Justo en este enclave, también conocido popularmente como plazoleta de las ranas (por las estatuas de los dos anfibios de los que sale del agua en su emblemática fuente), se levanta una escultura en memoria del singular Don Ambrosio. Un pequeño obelisco funerario guarda en su centro un medallón con la efigie del antiguo alcalde, acompañado por la llamativa escultura de una mujer. ¿Por qué figura allí esta dama? Es más, ¿quién es?
La historia merece no olvidarse, cuando menos. La rectitud reconocida de Don Ambrosio se aplicaba a su trabajo, a su agenda, y a sus comidas, siempre en el mismo horario. Pero también a sus ratos de ocio, que respetaba rigurosamente. Era un activo participante de las típicas tertulias ilustradas de comienzos de siglo en la ciudad. Nunca le faltó tiempo para ello, ya que, entre otras cosas, se cuidó de mantenerse lejos del matrimonio, rehuyendo la idea de formar una familia.
Aunque en realidad, Don Ambrosio sí que tenía un amor reconocido, al que, con amabilidad extrema por parte de sus coetáneos, se le definía como platónico. Ese no era otro que el que le inspiró Loreto Martín Castillo, todo un carácter y, en otro ámbito, un personaje también muy popular en la ciudad del momento.
La Loreto, como la que se la conocía pie de calle, no era otra que la regente de una conocida casa de citas ubicada en el entorno de la Plaza de Santo Domingo, en plena Vegueta. Un burdel que llevaba en funcionamiento desde mediados del Siglo XIX, y que continuaría activo mucho tiempo después de que Hurtado de Mendoza dejase de ser alcalde.
Don Ambrosio y Doña Loreto se tenían, citan las fuentes, mucho más que una gran confianza. Hasta el punto de que esa casa en Vegueta llegó a tener un papel insospechado en la primera visita que un Rey de España hizo a Canarias. Ocurrió en la noche del 31 de marzo de 1906, cuando el joven Alfonso XIII (veinte años) llegó a Gran Canaria unos días antes de lo previsto por una tempestad que desvió su barco desde Tenerife. El sorprendido alcalde ejerció, con mucho buen humor, de anfitrión de Su Majestad, siendo su guía en la ciudad y compartiendo conversación… y buen vino. Así, Don Ambrosio cruzó una vez más el Guiniguada rumbo a la casa de la Loreto, solo que esta vez lo hizo con un acompañante real. Fue la única ocasión en esa visita al Archipiélago en la que Alfonso XIII durmió fuera de su barco. A su vuelta a Madrid, el monarca designó a Hurtado de Mendoza como Gentil Caballero.
Un caballero que continuó conservando su estilo de vida y su vitalidad política hasta su fallecimiento, en el año 1922. Su ciudad no quiso enterrar su recuerdo. Es más, se le encargó a Alfredo Neri, reconocido escultor de Bolonia y experto en tratar con el célebre mármol de Carrara, la creación de una escultura que le rindiera homenaje. Ésta fue concluida en 1923, e instalada luego en el lugar que ocupa hoy, en la plaza que lleva el nombre del particular alcalde. Y sigue luciendo en todo su esplendor, más cuando en 1920 fue restaurada por el propio Ayuntamiento de la capital grancanaria.

§ Filas extraídas

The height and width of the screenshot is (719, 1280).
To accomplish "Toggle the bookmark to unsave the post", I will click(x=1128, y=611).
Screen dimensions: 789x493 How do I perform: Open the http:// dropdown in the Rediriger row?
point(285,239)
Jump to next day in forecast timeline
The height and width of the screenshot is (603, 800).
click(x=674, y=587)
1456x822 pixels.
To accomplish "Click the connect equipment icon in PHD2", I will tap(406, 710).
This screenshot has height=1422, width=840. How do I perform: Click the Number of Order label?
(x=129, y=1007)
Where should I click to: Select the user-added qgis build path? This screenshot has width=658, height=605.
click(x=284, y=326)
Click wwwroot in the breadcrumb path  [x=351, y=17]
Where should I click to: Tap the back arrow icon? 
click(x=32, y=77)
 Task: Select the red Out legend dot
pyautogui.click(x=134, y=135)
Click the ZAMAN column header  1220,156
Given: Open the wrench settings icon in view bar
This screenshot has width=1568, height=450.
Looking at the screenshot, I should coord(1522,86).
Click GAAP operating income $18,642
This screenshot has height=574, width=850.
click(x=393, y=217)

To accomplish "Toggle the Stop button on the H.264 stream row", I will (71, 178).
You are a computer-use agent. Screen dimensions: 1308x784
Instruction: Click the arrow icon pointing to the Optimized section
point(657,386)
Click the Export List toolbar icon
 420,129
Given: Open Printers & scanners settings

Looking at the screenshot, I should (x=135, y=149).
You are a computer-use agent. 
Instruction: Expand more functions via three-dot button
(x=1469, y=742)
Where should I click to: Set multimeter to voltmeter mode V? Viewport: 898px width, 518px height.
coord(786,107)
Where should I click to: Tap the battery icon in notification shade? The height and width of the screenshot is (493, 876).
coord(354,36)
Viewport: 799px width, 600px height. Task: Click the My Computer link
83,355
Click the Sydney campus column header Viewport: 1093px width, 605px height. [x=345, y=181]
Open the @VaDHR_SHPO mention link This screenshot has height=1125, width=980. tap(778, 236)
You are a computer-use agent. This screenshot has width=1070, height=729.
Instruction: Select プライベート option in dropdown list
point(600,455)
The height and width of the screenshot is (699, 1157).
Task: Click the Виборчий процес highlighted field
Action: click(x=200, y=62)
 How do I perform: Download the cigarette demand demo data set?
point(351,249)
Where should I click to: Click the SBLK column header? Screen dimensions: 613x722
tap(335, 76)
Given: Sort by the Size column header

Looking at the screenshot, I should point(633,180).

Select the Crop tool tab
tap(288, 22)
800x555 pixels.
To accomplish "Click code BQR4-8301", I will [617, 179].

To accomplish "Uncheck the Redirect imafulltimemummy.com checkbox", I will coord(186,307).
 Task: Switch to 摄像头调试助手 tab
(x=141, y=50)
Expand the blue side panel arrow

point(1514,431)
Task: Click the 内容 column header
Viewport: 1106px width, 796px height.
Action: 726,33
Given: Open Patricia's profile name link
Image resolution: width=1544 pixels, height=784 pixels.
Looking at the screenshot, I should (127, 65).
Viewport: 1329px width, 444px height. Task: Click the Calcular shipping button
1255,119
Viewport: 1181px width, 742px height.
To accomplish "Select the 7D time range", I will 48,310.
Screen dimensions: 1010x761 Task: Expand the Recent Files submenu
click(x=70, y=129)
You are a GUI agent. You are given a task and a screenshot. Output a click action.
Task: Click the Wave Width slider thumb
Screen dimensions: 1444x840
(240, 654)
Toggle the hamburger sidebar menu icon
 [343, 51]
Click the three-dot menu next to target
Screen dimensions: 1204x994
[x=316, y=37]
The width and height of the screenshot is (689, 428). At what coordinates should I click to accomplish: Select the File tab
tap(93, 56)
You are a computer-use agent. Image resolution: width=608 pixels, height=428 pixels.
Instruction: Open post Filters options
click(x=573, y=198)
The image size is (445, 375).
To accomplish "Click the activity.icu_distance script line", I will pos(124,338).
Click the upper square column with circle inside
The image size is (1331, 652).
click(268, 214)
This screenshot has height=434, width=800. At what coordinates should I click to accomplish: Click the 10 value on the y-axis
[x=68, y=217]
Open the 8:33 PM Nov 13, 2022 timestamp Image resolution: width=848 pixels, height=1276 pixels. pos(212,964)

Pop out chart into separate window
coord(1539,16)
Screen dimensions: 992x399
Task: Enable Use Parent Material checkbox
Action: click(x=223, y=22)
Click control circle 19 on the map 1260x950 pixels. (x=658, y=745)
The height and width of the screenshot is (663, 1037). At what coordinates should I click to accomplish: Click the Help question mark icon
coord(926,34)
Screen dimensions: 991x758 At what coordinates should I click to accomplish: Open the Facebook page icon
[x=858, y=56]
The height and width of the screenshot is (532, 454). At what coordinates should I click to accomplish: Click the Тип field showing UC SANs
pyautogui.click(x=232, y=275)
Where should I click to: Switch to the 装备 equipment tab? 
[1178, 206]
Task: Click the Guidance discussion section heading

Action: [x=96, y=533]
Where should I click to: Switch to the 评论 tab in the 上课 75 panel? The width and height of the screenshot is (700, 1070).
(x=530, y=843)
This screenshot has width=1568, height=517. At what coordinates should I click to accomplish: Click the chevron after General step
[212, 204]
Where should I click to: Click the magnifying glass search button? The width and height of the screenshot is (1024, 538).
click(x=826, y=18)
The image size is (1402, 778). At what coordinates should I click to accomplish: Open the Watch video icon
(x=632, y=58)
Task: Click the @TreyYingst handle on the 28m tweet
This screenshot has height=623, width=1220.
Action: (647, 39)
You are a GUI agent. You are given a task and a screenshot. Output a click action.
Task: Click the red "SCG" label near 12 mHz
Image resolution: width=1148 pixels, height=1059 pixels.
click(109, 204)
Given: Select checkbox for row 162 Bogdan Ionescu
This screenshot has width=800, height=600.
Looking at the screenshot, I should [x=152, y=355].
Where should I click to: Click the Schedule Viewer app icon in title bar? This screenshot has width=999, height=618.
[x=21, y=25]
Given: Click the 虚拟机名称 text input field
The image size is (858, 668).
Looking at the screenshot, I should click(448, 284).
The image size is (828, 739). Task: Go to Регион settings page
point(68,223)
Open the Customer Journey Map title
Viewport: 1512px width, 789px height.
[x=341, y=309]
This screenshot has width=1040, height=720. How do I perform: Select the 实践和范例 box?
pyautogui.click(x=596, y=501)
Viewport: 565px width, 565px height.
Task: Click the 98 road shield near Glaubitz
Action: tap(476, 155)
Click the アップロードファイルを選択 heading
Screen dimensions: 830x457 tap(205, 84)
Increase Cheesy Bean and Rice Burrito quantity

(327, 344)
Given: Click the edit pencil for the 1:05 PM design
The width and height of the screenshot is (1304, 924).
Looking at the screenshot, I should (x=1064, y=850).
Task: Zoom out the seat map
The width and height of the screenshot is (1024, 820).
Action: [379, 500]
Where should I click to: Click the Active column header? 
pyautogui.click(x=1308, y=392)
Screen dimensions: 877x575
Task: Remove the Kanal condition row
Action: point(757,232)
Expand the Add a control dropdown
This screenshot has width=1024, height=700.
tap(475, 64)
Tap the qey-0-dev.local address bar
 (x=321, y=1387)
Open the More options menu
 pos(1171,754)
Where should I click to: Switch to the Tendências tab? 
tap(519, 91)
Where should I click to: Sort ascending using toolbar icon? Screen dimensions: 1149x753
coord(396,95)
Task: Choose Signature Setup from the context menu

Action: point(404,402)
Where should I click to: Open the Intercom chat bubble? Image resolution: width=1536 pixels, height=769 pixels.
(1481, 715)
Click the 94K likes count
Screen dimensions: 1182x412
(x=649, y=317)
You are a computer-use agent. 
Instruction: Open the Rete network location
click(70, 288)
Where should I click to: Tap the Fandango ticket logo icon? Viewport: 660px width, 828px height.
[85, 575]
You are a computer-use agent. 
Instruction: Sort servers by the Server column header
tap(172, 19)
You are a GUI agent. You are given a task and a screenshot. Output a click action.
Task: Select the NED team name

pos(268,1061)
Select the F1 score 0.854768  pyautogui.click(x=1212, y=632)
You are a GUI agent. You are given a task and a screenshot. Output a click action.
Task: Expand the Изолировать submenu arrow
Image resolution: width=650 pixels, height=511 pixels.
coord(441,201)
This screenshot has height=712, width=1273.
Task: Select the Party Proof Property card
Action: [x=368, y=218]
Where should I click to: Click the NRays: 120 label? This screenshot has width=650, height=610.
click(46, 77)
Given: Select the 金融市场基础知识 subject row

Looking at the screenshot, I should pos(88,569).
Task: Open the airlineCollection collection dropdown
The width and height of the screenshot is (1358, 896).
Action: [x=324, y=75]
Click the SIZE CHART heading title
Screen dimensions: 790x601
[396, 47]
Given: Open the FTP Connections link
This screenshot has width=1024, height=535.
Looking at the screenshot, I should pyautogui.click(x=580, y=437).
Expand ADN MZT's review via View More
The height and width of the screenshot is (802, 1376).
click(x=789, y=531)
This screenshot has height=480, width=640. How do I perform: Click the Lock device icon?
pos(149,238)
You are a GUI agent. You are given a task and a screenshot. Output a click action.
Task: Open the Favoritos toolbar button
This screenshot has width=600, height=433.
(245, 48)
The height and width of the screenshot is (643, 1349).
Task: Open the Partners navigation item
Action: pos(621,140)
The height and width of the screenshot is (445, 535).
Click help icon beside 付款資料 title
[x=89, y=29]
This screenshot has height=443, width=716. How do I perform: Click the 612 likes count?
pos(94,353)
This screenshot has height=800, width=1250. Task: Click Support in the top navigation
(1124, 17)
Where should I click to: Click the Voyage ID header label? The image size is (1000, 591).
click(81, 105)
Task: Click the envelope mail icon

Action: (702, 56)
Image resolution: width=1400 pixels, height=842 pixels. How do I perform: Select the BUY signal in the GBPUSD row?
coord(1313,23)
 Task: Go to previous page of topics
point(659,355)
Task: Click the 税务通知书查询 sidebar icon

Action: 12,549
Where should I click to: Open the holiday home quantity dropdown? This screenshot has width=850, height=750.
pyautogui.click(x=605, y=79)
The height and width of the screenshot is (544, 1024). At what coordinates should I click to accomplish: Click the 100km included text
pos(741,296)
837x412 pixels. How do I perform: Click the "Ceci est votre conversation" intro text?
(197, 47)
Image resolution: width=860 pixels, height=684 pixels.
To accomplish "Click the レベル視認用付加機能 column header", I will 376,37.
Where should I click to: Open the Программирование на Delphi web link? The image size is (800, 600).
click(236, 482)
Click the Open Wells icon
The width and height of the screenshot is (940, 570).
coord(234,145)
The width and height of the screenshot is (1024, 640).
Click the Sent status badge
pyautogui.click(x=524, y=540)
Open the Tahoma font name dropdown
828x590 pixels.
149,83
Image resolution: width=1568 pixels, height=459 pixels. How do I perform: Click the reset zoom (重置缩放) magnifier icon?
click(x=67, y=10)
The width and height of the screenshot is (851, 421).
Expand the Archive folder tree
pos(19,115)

§ Lo que se pide
Según el texto proporcionado, ¿qué título concedió Alfonso XIII a Hurtado de Mendoza a su vuelta a Madrid?

§ Resultado del ejercicio
Lo designó Gentil Caballero.